• _Excerpt to read_:
▬▬▬▬▬▬▬▬▬▬
Andrοs Payiatsos
Read Part A of this series here
The coup, the war, the displacement of 200,000 refugees, and the huge anger of Greek Cypriot society against the far right nationalists opened a period with revolutionary characteristics in south Cyprus. For about six months, there was no authority genuinely recognized by Greek Cypriot society. The coup government under the ridiculous Nikos Sampson lasted eight days before collapsing. He was replaced by Glafkos Clerides, the President of Parliament, but the main demand of the Cypriot people was the full restoration of democracy with the return of Makarios, who had fled (on July 15) to the British bases and from there to London.
Makarios returned to Cyprus in December 1974. It is estimated that about half the island’s population went to welcome him at the Archbishop’s Palace in Nicosia.
▬▬▬▬▬▬▬▬▬▬
• _Information provided_:
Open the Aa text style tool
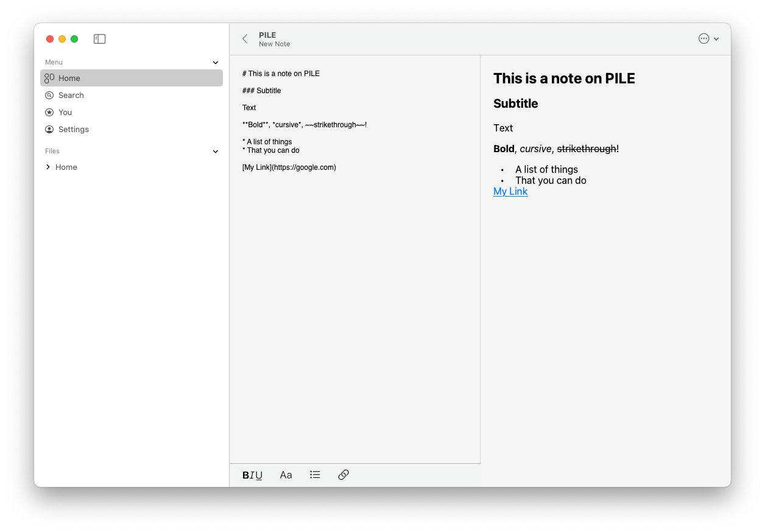 click(286, 475)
▬▬▬▬▬▬▬▬▬▬
• _Work instructions_:
a – In the text on the 1974 events in Cyprus, how long did the coup government under Nikos Sampson last before it collapsed?
b – Reproduce word for word the part of the text on the 1974 events in Cyprus that starts at "Andrοs Payiatsos" and ends after "there to London.".
c – Carry on the text about the 1974 events in Cyprus, picking up after its last sentence.
The listing above was drawn from a separate source.

• _Exercise results_:
a – Eight days.

b –
Andrοs Payiatsos
Read Part A of this series here
The coup, the war, the displacement of 200,000 refugees, and the huge anger of Greek Cypriot society against the far right nationalists opened a period with revolutionary characteristics in south Cyprus. For about six months, there was no authority genuinely recognized by Greek Cypriot society. The coup government under the ridiculous Nikos Sampson lasted eight days before collapsing. He was replaced by Glafkos Clerides, the President of Parliament, but the main demand of the Cypriot people was the full restoration of democracy with the return of Makarios, who had fled (on July 15) to the British bases and from there to London.

c –
The socialist party EDEK was the only force that called for mobilization, although the EOKA B fascists were still free, defiant, and armed on the streets. EDEK denounced the regime that followed Sampson’s fall as the “post-coup regime” which effectively covered up for the coup plotters (most of whom then joined Clerides’ party, DISY – Democratic Rally). On August 30, Cypriot fascists ambushed Vassos Lyssarides, the leader of EDEK. Although the bullets missed Lyssarides, they killed Doros Loizou, a prominent party member and one of its youth wing (EDEN) leaders. Doros Loizou immediately became a symbol of resistance and revolution. This legacy endures even though today’s EDEK has betrayed the ideals for which Doros and many other fighters sacrificed their lives for, in the 1970s.
In his first speech from the Archdiocese, Makarios offered an “olive branch” (he literally threw an olive branch) to the fascists! He forgave the criminals responsible for the blood bath on the island, and proposed reconciliation and “national unity” so that the Greek Cypriot people could move forward together. For the more militant part of the fighters who had struggled for his return (like the EDEN youth who were at the forefront of the massive rally) the shock was indescribable. The next day, questions began to emerge: “What is happening?”, “Why are the fascist elements in the army and the state machine not being arrested?”, “Where is he taking us?”, “How do we proceed?”.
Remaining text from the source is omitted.